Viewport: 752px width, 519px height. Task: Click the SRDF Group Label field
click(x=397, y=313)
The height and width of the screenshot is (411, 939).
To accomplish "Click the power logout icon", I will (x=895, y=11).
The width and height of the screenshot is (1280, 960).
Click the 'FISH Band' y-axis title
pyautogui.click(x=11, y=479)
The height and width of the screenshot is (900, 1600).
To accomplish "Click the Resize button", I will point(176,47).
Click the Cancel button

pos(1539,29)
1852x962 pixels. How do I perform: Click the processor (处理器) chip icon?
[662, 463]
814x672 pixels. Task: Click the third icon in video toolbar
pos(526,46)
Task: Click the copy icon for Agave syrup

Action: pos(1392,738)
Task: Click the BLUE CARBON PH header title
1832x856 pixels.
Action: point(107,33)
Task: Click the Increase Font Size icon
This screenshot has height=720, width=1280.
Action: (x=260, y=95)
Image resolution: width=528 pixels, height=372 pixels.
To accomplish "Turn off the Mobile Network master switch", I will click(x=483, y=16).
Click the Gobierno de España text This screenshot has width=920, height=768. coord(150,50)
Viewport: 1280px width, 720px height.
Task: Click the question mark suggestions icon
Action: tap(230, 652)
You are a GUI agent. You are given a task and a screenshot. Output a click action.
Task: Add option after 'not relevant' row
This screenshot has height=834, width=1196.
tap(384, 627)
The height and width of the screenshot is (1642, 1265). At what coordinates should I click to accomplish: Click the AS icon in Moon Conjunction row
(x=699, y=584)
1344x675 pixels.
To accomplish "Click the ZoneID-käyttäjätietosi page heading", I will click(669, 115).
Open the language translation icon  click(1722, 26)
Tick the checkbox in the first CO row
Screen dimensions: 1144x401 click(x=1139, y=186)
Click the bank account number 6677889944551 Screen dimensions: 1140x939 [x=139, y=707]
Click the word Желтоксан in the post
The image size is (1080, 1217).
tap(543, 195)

■ Required work: From the line that has "The height and width of the screenshot is (1642, 1265)." through the line that has "1344x675 pixels.", copy every line exactly as it appears above, and leave out all others.

■ Task answer:
The height and width of the screenshot is (1642, 1265). At what coordinates should I click to accomplish: Click the AS icon in Moon Conjunction row
(x=699, y=584)
1344x675 pixels.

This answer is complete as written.